LPL Caps Non-Traded REIT Pay Ahead of DOL Rule, Delays Off-Platform Fund Ban
Taking advantage of the Department of Labor’s announcement that until at least January, LPL Financial is offering its 14,400 brokers a reprieve on its plan to prohibit them from buying mutual funds for customers directly from fund companies.
The ban irritated many brokers who argued that buying direct is less expensive at times than transacting all business over LPL’s platform. The largest independent broker-dealer said in a new notice to brokers that it will institute its “direct business” policy on January 1, 2018, when the phased implementation of the fiduciary rule that begins this Friday becomes fully effective.
In another new development stemming from the rule’s effort to curb product-specific sales incentives and standardize compensation within product categories, the biggest independent broker-dealer said it will impose commission limits on sales of nontraded real estate investment trusts (REITs), business development companies (BDCs) and real estate limited partnerships (RELPs) as of August 31, 2017.
The high-commission products, which have typically paid brokers 8% or more, are sold primarily through independent broker-dealer firms. Under LPL’s new policy, brokers will be limited to a maximum upfront commission of 3% and an annual trail of 1%, according to the “product, platform and compensation changes” reviewed by k-tcc. Once total commissions on a transaction reach 6%, they will end.
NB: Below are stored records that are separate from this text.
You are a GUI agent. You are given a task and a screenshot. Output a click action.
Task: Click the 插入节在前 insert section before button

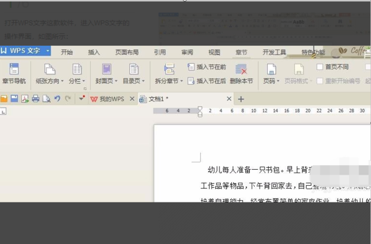[x=207, y=67]
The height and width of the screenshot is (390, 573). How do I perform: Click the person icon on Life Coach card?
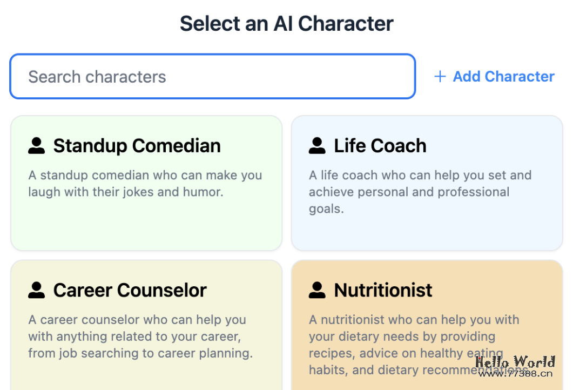317,145
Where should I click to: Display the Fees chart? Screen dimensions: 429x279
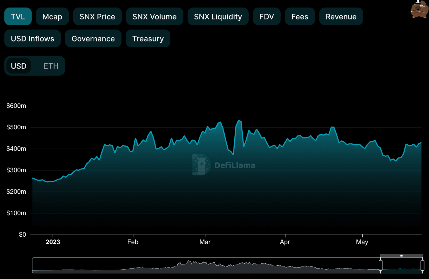(x=300, y=16)
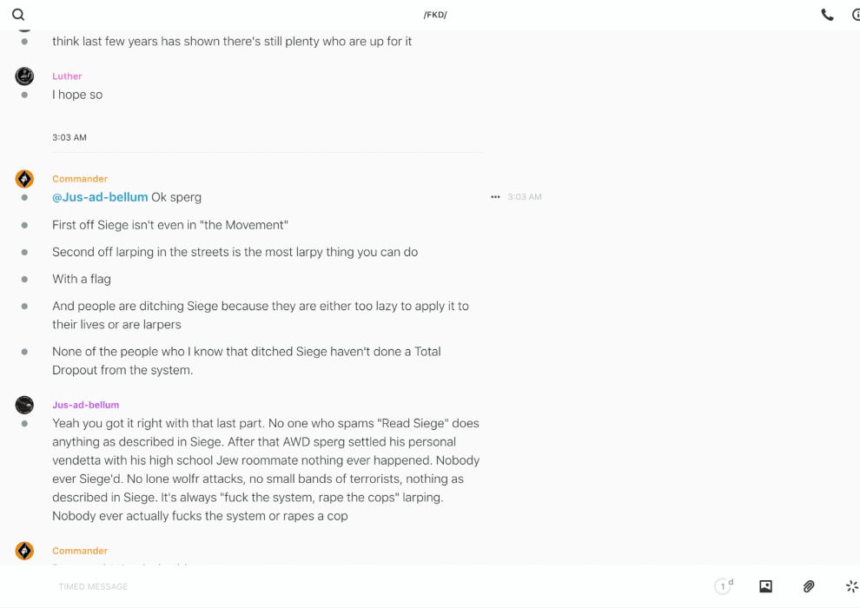Open the conversation info icon

(x=856, y=15)
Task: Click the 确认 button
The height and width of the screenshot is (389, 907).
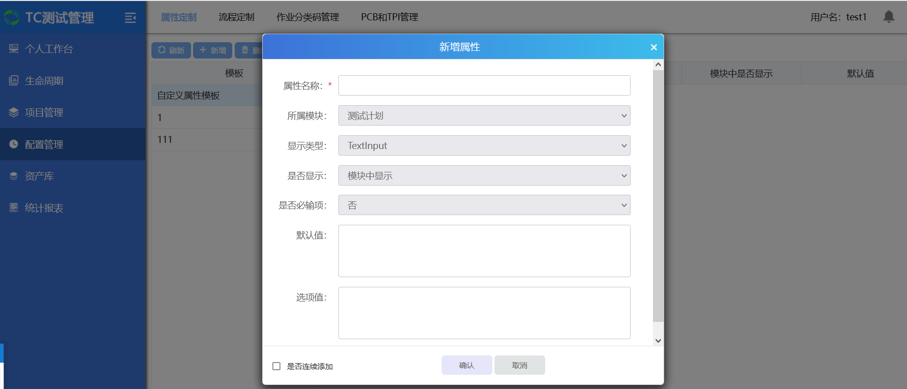Action: pos(466,365)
In a Q&A-style update on the new policies, LPL sought to reassure brokers that it would not thrive at their expense with the changes. “If my compensation is being reduced, is the difference going to the REIT/BDD company or someone else,” one question reads. The answer: “LPL is working with sponsors to lower the fees/expenses to the investor. LPL is not retaining the difference.”
Sponsors of the illiquid products who will meet the new compensation requirements will be tossed off the LPL platform, the product, platform and compensation notice said.
LPL’s new policy on banning outside purchases of mutual funds, on the other hand, will help the company’s bottom line as well as its DOL compliance agenda. Customers have around $50 billion of their assets in funds purchased outside of the company. Moving them in-house should increase LPL’s return on its $530 billion of customer assets from “just under 20 [basis points] to just over 20,” the firm’s chief financial officer Matt Audette told analysts in an April earnings call.
In other new policy changes taking effect this Friday, LPL is banning sales of no-load mutual funds in commission accounts, suspending sale of 12 fixed-annuity products (including nine from Jackson National) and eliminating of commissions for precious metal trades.
The changes reflect the far-reaching tentacles of the DOL Rule on compensation, even as the Trump Administration reconsiders the fiduciary rule.
“With the amount of speculation about the future of the rule given the regulatory and political environment, we believe many companies have slowed or even discontinued their work. Others are no longer offering brokerage in retirement accounts altogether,” LPL wrote in the Q&A that was sent on June 1 to its brokers. “[W]e’ve remained steadfast and focused on preparing behind-the-scenes so we could pivot and position you to serve investors and continue to grow in this dynamic environment.”
LPL in its new alerts also reminded brokers that it plans to introduce a mutual fund-only platform that will carry products representing 80% of its most used funds around January 1, 2018. The platform is aimed in part as “a solution for mutual fund business currently done off-platform,” the company said.
The extra seven months of direct fund purchases that LPL is allowing “provides you with more time to prepare for this change while we diligently build this innovative platform,” it said.
In another attempt to assuage brokers that also reflects the ongoing tensions the DOL rule has created among firms and product providers, LPL’s Q&A said existing direct accounts will not have to be moved to the new platform on January 1 and that some may be grandfathered and remain direct “in certain cases.”
The decision to banish no-load mutual funds, which some brokers say are better deals for customers than other fund classes, reflects some of the complications of the DOL fiduciary guidance. “Under the DOL rule, it is difficult to offer similar products side-by-side on a brokerage platform at widely varying compensation levels,” the firm wrote.
The decision to eliminate commissions on precious metals, which currently can be as high as 3% of the investment principal along with a $30 to $35 ticket charge to the broker, reflects the fact that the compensation for the trades are not standardized. All commissions and ticket charges for the commodities are being eliminated and replaced with a new $50 client ticket charge, in addition to the annual precious metals storage fee, according to the update.
Other firms also have been ironing out fiduciary rule policies on the eve of its phased installation.
Wells Fargo Advisors said in a May 24 memo that it will eliminate A shares and C shares in retirement accounts. UBS Financial Services told its brokers that it is changing its retirement account compensation to eliminate differential compensation by basing payouts on 2016 production.